> [Exercise requirements]:
Copy out everything from the item line containing "is (804, 1440)." down to the line containing "toc-item: ○ 16.", and leave the pictures out of your copy.

━━━ Data provided ━━━

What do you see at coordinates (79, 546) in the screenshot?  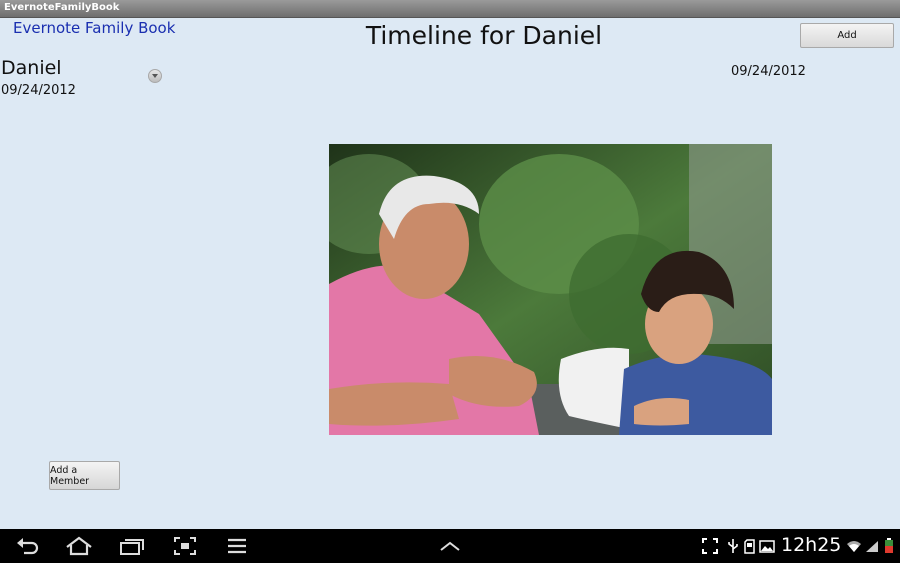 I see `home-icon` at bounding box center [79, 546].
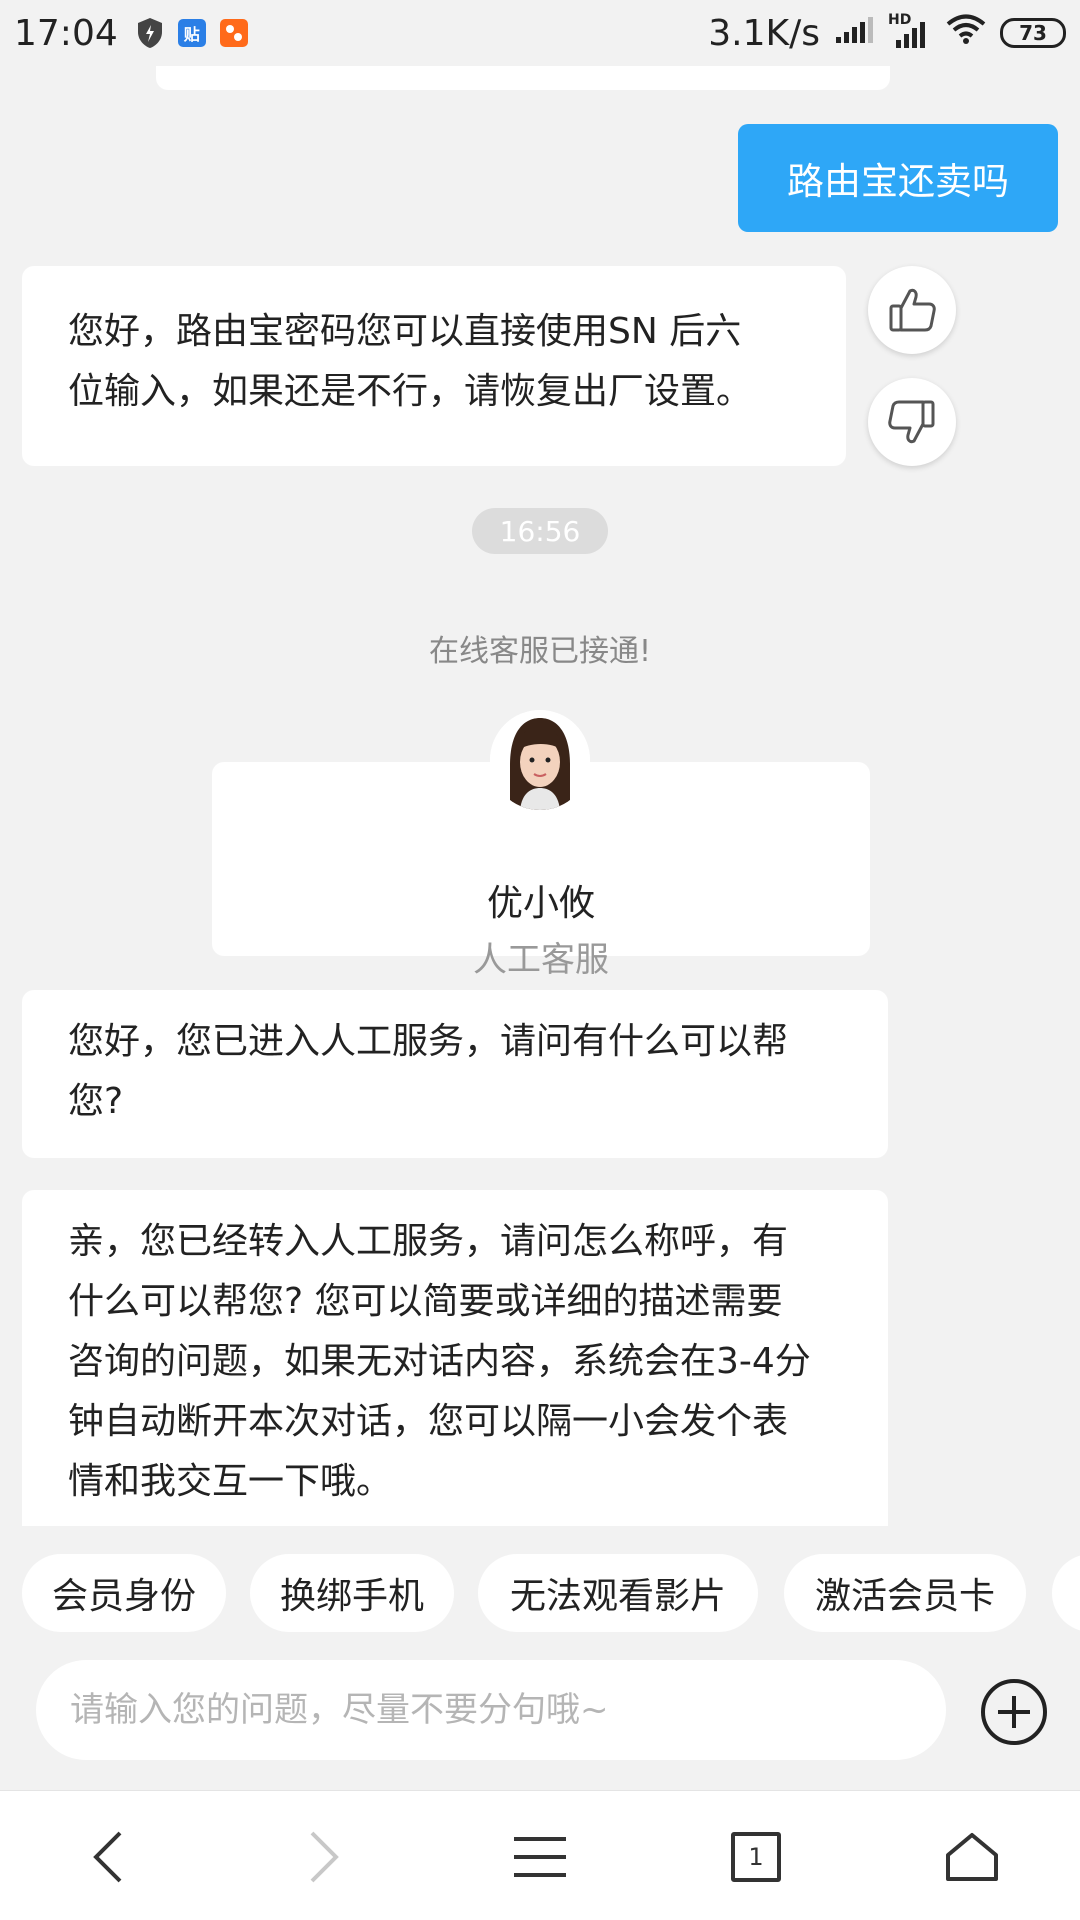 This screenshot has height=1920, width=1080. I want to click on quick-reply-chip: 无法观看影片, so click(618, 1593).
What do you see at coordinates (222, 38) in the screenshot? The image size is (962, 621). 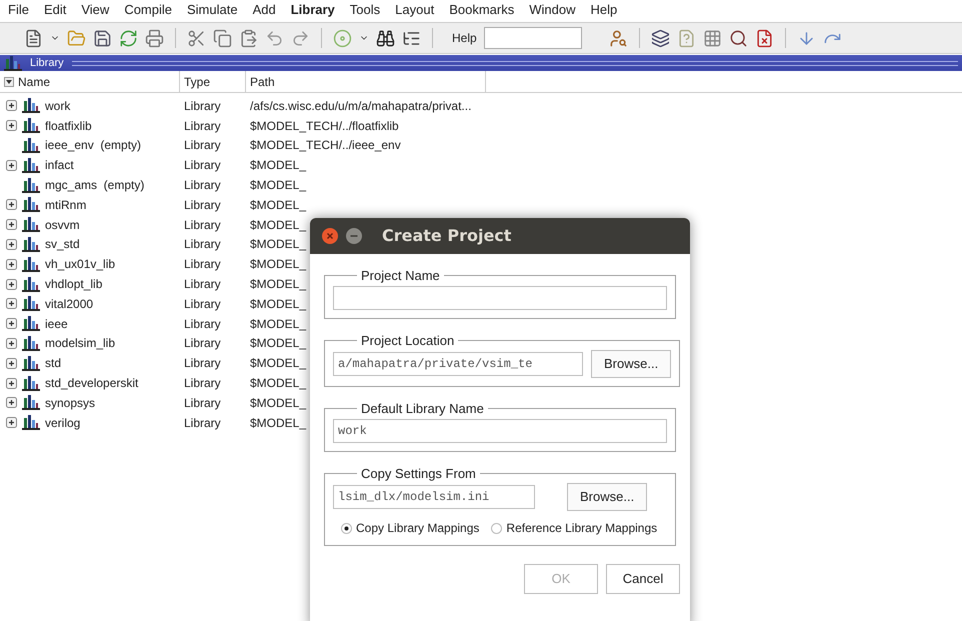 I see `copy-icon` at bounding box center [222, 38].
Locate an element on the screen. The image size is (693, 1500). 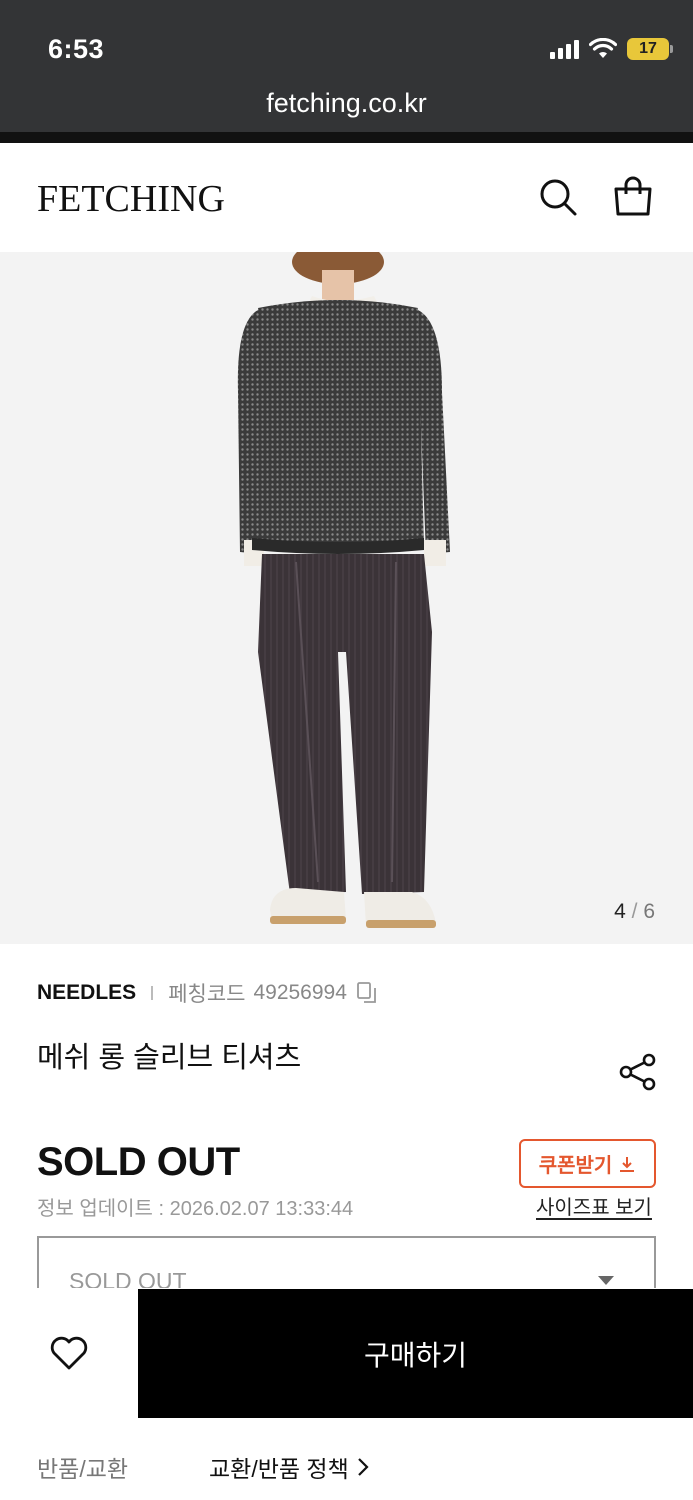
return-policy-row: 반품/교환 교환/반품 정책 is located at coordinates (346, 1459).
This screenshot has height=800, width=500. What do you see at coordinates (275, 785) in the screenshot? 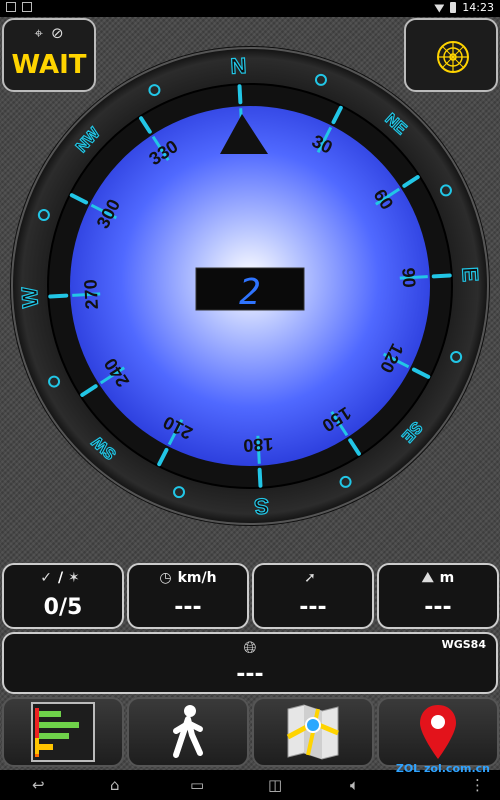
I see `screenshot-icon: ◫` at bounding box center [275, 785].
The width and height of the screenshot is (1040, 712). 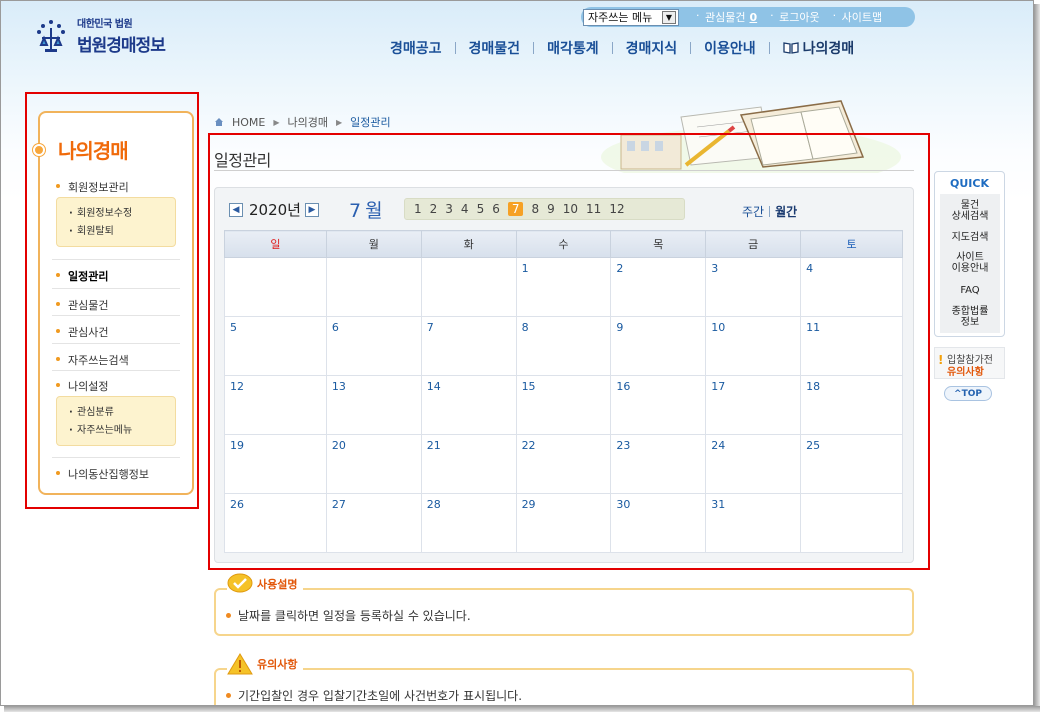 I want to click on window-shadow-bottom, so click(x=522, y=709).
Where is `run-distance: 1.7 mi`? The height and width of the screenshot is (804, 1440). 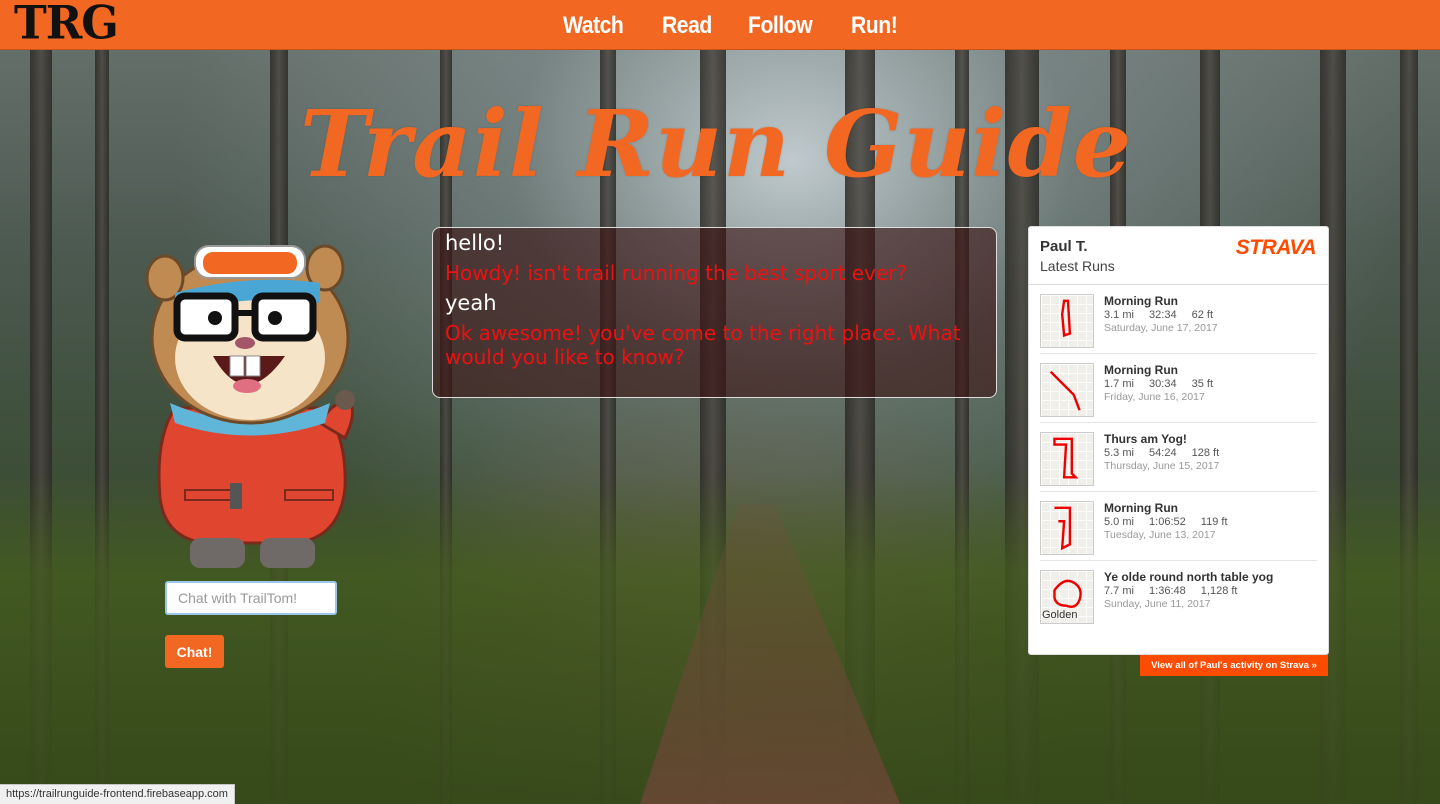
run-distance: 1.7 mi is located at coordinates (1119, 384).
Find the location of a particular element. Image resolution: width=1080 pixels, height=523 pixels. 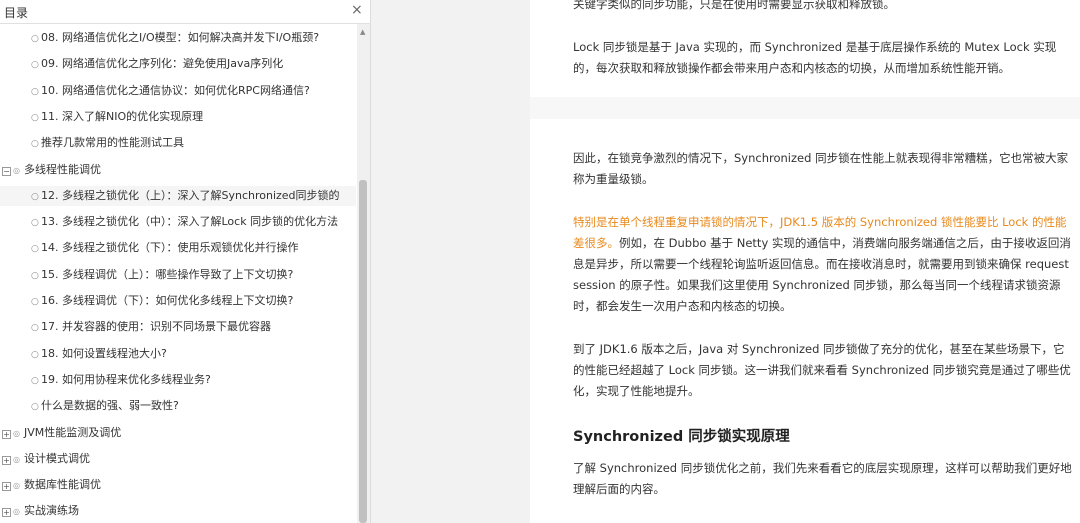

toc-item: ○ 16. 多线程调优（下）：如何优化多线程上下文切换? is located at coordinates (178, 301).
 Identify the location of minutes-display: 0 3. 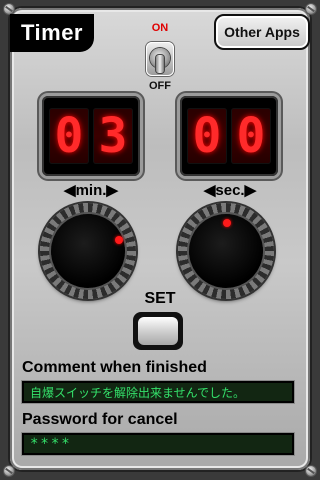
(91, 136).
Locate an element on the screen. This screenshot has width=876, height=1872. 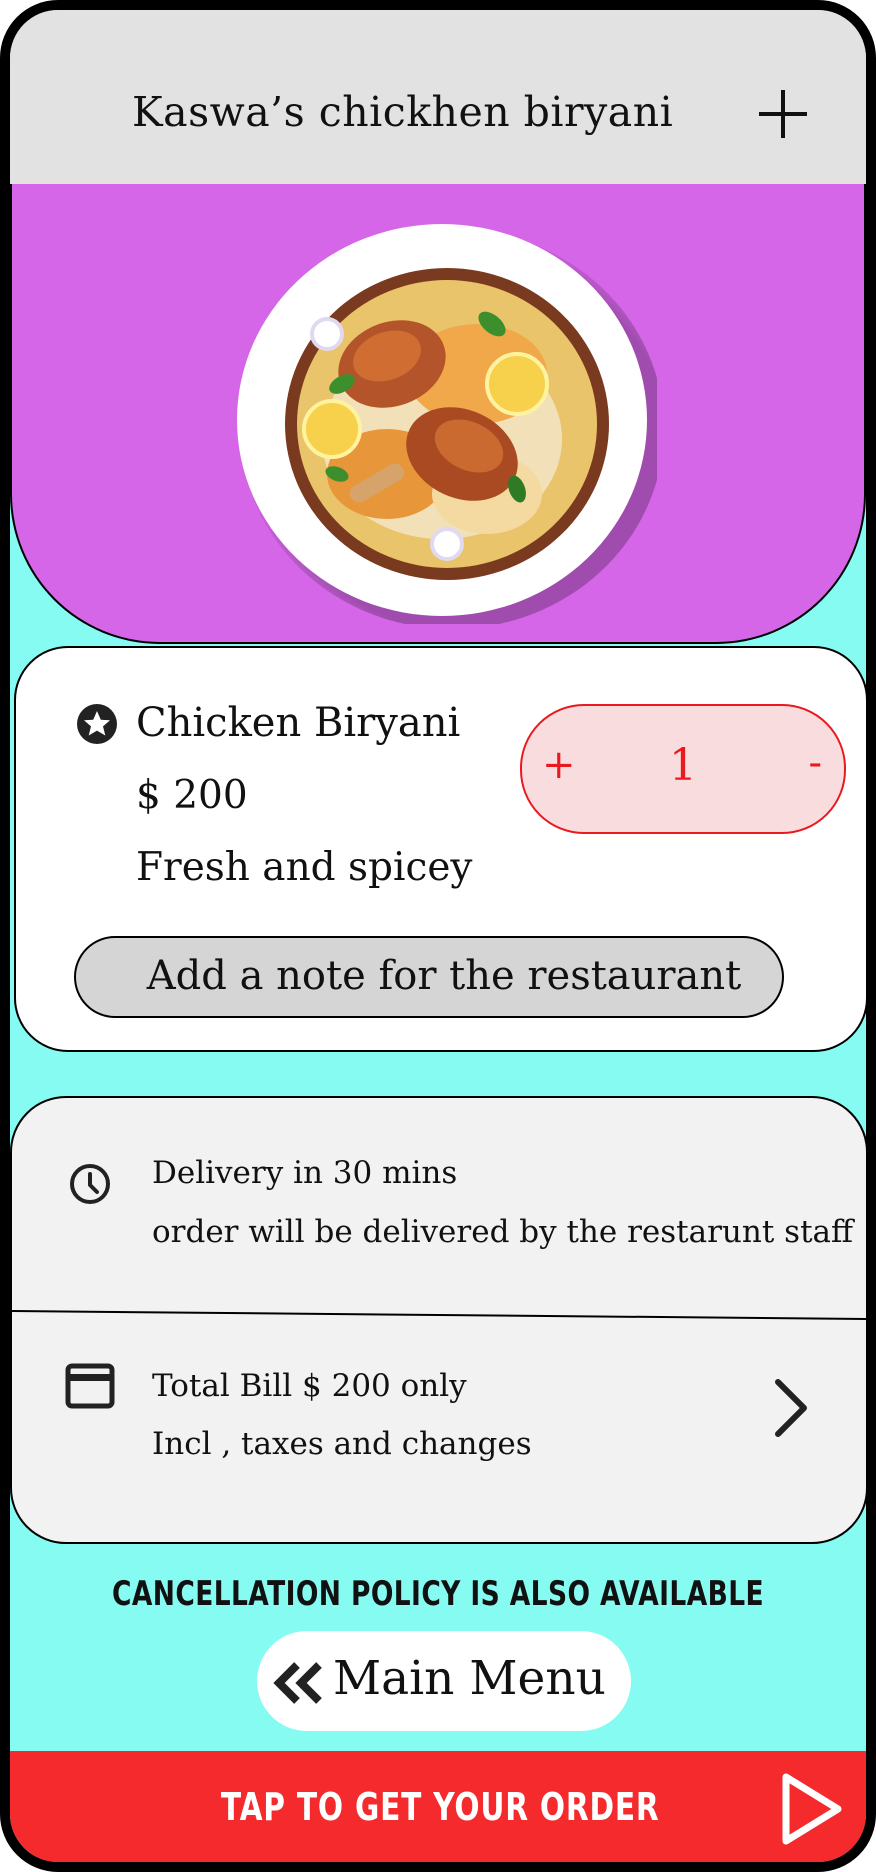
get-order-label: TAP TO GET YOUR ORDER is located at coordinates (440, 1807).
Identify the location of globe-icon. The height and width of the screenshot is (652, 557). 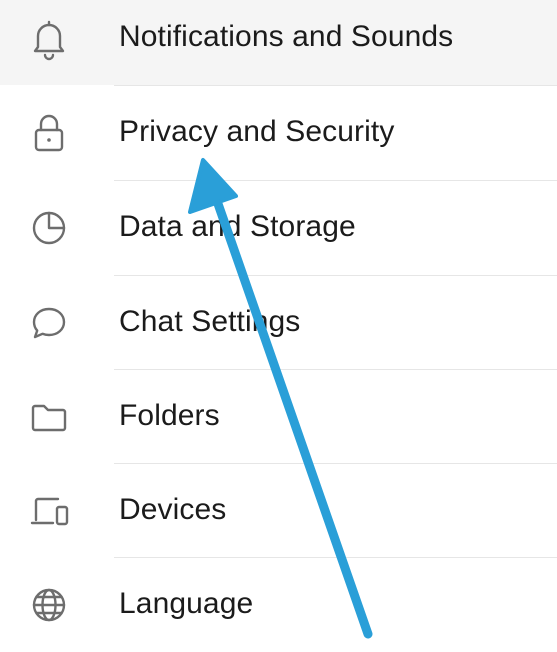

━━━

> [Solution to this exercise]:
Where is `run-distance: 1.7 mi`? The height and width of the screenshot is (804, 1440). 
run-distance: 1.7 mi is located at coordinates (1119, 384).
Find the location of a particular element. Image resolution: width=1080 pixels, height=523 pixels. 

toc-item: ○ 16. 多线程调优（下）：如何优化多线程上下文切换? is located at coordinates (178, 301).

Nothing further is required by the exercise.